It's complicated. The grammatical term for tense in Polish is the same as the word for time. Many students confuse the two, especially that most English teachers in Poland teach English using the Polish language, including the one Polish word for both time and tense.

English teachers in Poland seem to prefer the approach that each combination of tense and aspect is a separate structure that has nothing to do with other combinations of the two. I don't know if it's meant to make the appearance that the English language is absurdly complicated and has a ridiculous number of tenses, discouraging learners from learning it, and making it seem alien, but that's the effect they achieve by doing so.

Most learners when asked what they struggle with say that it's the tenses. When asked how many tenses there are in the English language, students typically say either 12 or 16 because that's how they were taught. At the same time, when asked how many tenses there are in the Polish language, they almost uniformly say 3 (which is bollocks; Polish has an aspect almost equivalent to the continuous/progressive aspect). It's not uncommon to meet with the opinion along the lines of "Why the bad word does this language have so many tenses?

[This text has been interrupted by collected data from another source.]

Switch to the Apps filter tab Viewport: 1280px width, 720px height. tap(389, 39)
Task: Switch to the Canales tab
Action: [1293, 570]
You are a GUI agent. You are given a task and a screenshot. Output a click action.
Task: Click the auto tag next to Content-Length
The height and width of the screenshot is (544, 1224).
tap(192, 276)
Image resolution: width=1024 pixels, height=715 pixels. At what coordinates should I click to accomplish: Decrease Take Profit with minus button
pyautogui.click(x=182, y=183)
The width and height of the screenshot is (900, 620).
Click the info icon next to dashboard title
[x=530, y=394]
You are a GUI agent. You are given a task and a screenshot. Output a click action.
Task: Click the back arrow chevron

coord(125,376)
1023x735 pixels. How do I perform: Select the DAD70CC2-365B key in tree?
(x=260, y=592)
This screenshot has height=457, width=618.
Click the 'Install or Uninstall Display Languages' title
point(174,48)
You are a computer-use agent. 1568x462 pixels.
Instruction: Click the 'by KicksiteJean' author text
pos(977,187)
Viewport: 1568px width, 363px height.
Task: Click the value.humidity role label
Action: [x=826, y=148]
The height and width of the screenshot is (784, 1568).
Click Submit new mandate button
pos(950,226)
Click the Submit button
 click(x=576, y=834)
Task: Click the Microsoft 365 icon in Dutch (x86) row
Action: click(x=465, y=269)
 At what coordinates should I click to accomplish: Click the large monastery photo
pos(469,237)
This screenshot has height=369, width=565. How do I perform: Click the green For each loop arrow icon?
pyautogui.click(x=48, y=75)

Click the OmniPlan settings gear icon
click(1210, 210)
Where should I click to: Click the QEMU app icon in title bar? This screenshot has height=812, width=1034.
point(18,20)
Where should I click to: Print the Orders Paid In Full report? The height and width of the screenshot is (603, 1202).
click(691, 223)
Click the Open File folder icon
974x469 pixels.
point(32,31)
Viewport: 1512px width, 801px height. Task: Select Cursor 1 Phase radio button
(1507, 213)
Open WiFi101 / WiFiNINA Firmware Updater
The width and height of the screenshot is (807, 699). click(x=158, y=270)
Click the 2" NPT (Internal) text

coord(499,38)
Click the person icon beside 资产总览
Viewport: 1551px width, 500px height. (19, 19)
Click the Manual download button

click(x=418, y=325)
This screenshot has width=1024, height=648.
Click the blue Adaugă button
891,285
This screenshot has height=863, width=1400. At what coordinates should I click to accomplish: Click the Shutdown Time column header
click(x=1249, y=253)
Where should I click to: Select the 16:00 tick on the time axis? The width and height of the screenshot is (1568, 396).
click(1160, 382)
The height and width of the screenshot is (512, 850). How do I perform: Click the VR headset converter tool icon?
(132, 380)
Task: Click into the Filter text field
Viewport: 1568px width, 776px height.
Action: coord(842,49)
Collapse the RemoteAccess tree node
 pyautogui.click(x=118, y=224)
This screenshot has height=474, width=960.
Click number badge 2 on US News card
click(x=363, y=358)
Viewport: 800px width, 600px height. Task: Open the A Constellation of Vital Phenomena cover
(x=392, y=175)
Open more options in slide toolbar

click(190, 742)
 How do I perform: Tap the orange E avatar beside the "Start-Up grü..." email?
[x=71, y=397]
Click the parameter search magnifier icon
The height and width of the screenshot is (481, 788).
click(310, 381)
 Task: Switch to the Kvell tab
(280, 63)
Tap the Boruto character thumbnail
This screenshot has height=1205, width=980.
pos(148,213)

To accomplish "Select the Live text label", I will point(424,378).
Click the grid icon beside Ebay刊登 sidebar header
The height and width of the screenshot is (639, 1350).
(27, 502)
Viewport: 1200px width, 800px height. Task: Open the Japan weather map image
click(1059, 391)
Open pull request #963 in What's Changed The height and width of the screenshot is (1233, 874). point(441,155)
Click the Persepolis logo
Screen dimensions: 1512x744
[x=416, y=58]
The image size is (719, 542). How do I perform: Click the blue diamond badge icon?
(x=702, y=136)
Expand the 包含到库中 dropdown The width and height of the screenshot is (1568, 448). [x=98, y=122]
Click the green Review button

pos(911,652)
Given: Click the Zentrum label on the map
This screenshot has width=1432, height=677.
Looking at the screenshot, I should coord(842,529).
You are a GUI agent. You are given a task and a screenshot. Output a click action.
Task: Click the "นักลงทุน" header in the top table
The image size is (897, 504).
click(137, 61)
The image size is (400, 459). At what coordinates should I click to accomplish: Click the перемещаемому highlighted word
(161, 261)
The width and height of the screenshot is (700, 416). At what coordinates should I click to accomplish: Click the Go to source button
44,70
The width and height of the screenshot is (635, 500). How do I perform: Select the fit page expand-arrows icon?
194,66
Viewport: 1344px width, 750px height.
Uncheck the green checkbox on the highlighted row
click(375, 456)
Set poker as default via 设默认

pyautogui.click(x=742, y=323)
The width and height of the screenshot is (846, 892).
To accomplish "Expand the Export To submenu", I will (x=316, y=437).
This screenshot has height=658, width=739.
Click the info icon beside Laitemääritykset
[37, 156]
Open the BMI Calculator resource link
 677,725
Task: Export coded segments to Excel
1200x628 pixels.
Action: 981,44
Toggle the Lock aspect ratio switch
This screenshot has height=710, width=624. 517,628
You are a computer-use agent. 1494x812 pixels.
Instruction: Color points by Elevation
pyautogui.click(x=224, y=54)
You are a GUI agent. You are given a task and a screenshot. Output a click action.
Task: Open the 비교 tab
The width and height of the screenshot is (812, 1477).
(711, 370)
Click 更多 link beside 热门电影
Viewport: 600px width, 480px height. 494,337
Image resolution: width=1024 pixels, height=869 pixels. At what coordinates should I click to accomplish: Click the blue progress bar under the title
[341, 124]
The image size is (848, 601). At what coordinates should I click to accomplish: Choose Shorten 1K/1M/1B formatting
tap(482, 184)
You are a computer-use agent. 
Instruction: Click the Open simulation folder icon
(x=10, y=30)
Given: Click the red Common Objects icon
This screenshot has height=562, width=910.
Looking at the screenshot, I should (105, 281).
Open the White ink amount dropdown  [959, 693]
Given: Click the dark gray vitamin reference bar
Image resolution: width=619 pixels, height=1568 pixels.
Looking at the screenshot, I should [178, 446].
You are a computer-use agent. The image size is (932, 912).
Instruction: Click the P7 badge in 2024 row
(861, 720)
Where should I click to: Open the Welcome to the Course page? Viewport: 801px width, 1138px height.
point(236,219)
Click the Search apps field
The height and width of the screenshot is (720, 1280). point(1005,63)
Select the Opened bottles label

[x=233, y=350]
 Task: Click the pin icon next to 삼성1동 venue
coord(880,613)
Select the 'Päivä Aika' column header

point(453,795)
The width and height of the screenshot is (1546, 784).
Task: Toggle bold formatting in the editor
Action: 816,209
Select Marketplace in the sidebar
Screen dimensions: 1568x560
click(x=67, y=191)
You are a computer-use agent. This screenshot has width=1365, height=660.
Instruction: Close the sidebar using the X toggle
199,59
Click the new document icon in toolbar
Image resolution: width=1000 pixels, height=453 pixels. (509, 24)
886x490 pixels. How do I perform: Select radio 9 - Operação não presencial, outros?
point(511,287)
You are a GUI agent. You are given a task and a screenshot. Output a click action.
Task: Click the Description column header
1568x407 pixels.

Polish has just 3 and it's enough."

I don't know if the fact that people aren't taught squat about how even their native language works at all has anything to do with it, but I believe it does contribute to the confusion quite a lot.

Language education in Poland is a mess, and by all means, this mess is about as effective in helping people learn a foreign language as a fork is effective in letting you eat soup.

I'm done with my rant for a moment.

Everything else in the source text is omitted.